What does it take to run a service in production?

Nowadays it is easier than ever to deploy services and have them available on Internet. Lot’s of the heavy lifting has been taken care of for you. AWS, GCP and Azure make it easy to build global services with very few engineers.

However this is only half of the truth. It is indeed easy to build the service. Running it and especially handling problems and unforeseen situation is still difficult. There are always surprises, big ones and small ones. It takes practice and a lot of thought beforehand to handle nasty surprises with minimal impact to your users.

Let’s consider some scenarios which might not get the attention until it is too late.
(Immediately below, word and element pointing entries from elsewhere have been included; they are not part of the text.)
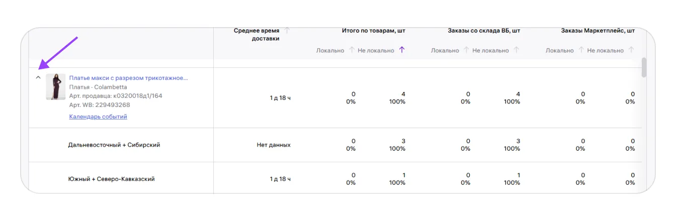Click the Итого по товарам, шт header
Viewport: 676px width, 221px height.
(x=374, y=31)

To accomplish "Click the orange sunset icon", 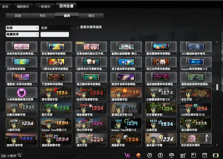I will pyautogui.click(x=138, y=155).
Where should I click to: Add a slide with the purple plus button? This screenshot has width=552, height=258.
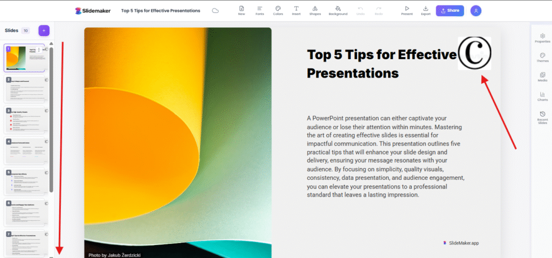44,31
If you can answer all of these you are probably more prepared than most organizations ever are.

Have you ever practiced restoring a backup?

This is pretty simple. Have you tried restoring your data from backup. For example:

When was the last time you tried to restore the database from backup?
- On production?
- How did it go?
- Was there any tooling or did you have to make up the steps as you went along?
- Could you do that with 100% confidence that the steps you took are the correct ones?
- Could you do it under pressure knowing that your whole application is down and each hour costs tens or hundreds of thousands?
- If you can do it, can everyone on your team?
- Do you have automated way of restoring? Or at least a checklist or runbook for it?

It is easy to say that you have backups. Point of backups is to be able to restore data within RTO (Recovery Time Objective) and within RPO (Recovery Point Objective) meaning recovery should happen within defined time frame, the RTO, and only maximum of RPO data can be lost. It is crucial that just taking backups isn’t enough. You must test that process because without testing you cannot be sure that you are actually able to restore the data.

Isolating compromised resources

This one is also simple. One of your servers is compromised somehow. You do not know how but something fishy is going on.

Have you ever practiced cordoning off compromised server/container/aws-account/gcp-project?
- Have you done it in actual situation?

Forensics is important. You should have the capability of isolating suspicious activity in order to investigate it safely.

How do you handle errors in your data?

At some point most systems develop errors in operative data. Business processes fall short, are incomplete. Bugs cause data corruption. Users behave unforeseen ways.

Do you have tooling to handle errors in your operative data?
- Tools helpdesk or developers can use to check data integrity, corruption or validity?
- Do you rely on random SQL-scripts, copy-pasted into terminal on developers laptop?
Have you created tooling to the point where no human-access to database is needed?
- Do you have tools to remedy any corrupt/invalid data/state?
How do you detect corrupt or invalid data?

On early stages of development it is normal for developers to check data errors. Access to databases from personal laptops is common. However on certain areas it is not an option. Regulation might prevent it. Volume of data might be too big. Also human errors are something you want to avoid, delete from clients without proper where-clause is not something you want to experience unless you want to find the answer to my first point “Have you practiced restoring a backup”.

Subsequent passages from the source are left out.